> [What the exercise asks]
Using the entries below, show all lines with the string "Toggle".
START Exercise data
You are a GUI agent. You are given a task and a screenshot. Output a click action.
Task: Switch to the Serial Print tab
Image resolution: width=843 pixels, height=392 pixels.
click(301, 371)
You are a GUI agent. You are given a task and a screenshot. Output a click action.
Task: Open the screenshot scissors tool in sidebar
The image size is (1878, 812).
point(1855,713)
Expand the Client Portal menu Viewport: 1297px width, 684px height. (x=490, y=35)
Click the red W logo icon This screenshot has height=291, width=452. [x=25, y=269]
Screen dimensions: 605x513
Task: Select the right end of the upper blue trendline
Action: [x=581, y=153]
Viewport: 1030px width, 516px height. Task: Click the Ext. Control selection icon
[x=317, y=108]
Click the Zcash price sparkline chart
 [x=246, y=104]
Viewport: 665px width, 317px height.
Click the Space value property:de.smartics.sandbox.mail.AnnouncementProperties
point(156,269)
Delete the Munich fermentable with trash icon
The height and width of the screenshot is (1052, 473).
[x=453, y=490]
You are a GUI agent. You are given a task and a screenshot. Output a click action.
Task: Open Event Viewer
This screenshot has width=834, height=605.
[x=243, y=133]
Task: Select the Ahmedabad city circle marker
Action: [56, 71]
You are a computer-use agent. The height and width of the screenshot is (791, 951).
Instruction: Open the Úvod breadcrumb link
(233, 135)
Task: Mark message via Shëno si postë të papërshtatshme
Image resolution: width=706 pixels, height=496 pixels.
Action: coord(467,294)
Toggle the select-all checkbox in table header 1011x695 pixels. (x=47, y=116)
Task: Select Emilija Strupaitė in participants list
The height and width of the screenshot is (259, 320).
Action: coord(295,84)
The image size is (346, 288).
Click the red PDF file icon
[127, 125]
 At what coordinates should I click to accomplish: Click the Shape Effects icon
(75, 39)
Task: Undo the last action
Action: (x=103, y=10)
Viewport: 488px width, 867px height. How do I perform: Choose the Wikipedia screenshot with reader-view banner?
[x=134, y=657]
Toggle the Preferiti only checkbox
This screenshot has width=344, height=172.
END Exercise data
> [Response to this task]
Toggle the select-all checkbox in table header 1011x695 pixels. (x=47, y=116)
Toggle the Preferiti only checkbox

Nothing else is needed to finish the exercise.